In anticipation of the A Nos Amours screening of Frost on Thursday, filmmaker and A Nos Amours co-founder Adam Roberts explains what slow cinema has to offer.

Adam Roberts

24 May 2013

In anticipation of the A Nos Amours screening of Frost on Thursday, filmmaker and A Nos Amours co-founder Adam Roberts explains what slow cinema has to offer.

Slow cinema has been much discussed, not least by Matthew Flanagan in his 2008 paper Towards an Aesthetic of Slow in Contemporary Cinema and by Jonathan Romney in Sight & Sound in 2010. Slow cinema is typically characterised by use of long shots (long in time), by scenes that are single shots, and by a tendency to sideline narrative purpose. Fred Kelemen’s Frost, to be screened by A Nos Amours at the ICA Cinema on 30 May is all that.

A few questions and thoughts:

How to think of 'a scene'? Most cinema films mark out a change of scene in terms of change of location or a shift to a new temporal zone. Fades, dissolves and the like may be used to accentuate the change if needed. One scene is ending and another beginning. It would seem odd were one scene to end and another begin without any of that. And yet, place and location, time and moment, cannot be taken for granted. We know that several locations can be used to construct a single film place. The ‘cheat’ is common practice. On the other hand, even if two shots match, and were taken in the same location, the cut from one to other can nevertheless signify a change of scene. And of course, an edit suggesting strict continuity can be quite the opposite. Kubrick’s bone can become a space craft.

What of that which lies outside the frame? We may hear something suggesting a world beyond the frame. We may be able to see something in the frame that a character on screen should be able to see but cannot. We can know things that we should not.

What is it that the camera sees? A scene? A location? A place? A moment? A point of view? – whose point of view?

What of a viewer’s imagination, memory and desire? – these surely colour scenes, moments, shots, perhaps in ways not anticipated by the film-maker.

If cinema typically offers rapid change, strong contrast, busy narrative requiring effort by the audience to unpick and comprehend, then the risk of a viewer’s imagination, memory and desire complicating the intended effect is presumably minimised. Indeed, the audience might well complain if not give enough to do so that they don’t feel anything much else is required of them. Contemporary cinema is very generous on this count.

But if the cinema is a slow cinema, as characterised above, then surely there is an invitation to viewer: imagination, memory and desire are welcome. If so, the concept of the ‘scene’ must alter.

‘Scene’ surely is about exchange and interplay. That is to say that it is about inclusion/exclusion, about before and after, about building a sense of belonging, of a building with walls, of the making of a refuge. ‘Scene’ consolidates a sense of contrast with the open place beyond itself - outside, outdoors, unmapped regions, and the the risk of infinity. A scene presumably derives from work done, of process, of encirclement and domestication. A sense, in short, of place.

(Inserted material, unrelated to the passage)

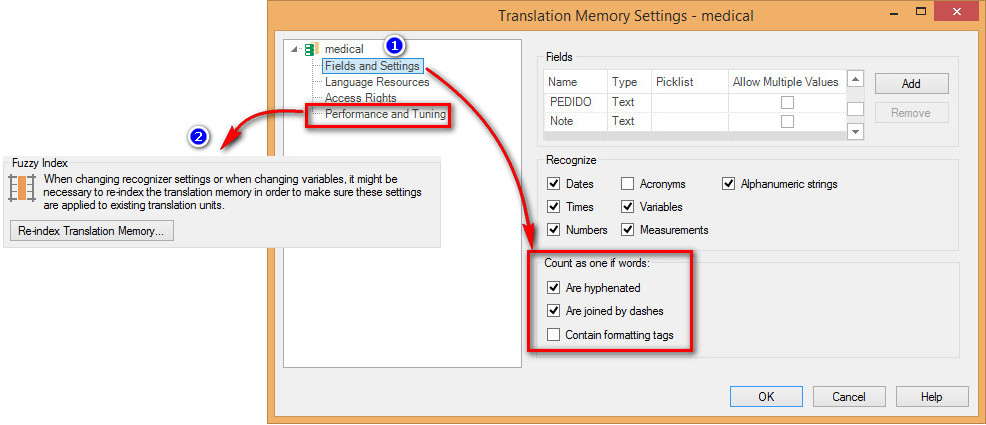Enable the Acronyms checkbox
This screenshot has height=425, width=986.
628,184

If the scene is explored slowly, that is by proposing a physical exploration by exhaustive looking or moving about, then presumably we might feel that we know the facts of place. Thinking of the slow dolly shot in Antonioni’s The Passenger (an early example of ‘slow’), the camera slips through the bars of a window, then turns to reveal the bars still in place, with no sign of how such a thing could be.  The facts we apprehend in this way are that there is a man asleep on a bed in a room, with bars on its window, with open space beyond, and that the man inside is vulnerable to inevitable fate that even bars cannot stave off (indeed an assassin arrives and presumably does his work). A quick sequence of shots would deny us that complex revelation. Fate is slow.

To look at things in a different way: if film is fast, then there are many cuts, and the shots will tend to be very short (and are getting shorter all the time). Narrative and story move by rapid beats. This to suggest that work is being done - which we approved of, assuming we believe that work is all to the good. Is the impression of structured thought, of a carefully orchestrated unveiling, essential for the experience of comfortable time? If no such comfort is readily available, will a viewer feel abandoned, increasingly anxious? After all, I have invested time, spent my time on the film. I expect a return on my investment.  If I spend my time needlessly, and suspect that I being asked to donate my time, my thought, my memory, my imagination, for free, without a sense of transaction and value for money, is such a film a cheat? An empty or redundant gesture? Is it worthless?

To crave a place to have been made is a simple human need; we don’t want to find placelessness.

Slow cinema has a special relationship to the human frame and to its movement in a landscape. In ‘fast cinema’ editing and framing typically cuts up movements and bodies into what are taken to be significant components. Sequences are constructed to draw attention to ‘essentials’, what counts in a moment or action. The body and its articulations are cut up, dissected; the task is to accent and emphasise. Even if the purpose is to build suspense, like Zeno’s Arrow, never to achieve the goal, the essence of the situation must be all that is revealed. To fail in this fundamental respect will draw criticism: the audience is at risk of becoming bored.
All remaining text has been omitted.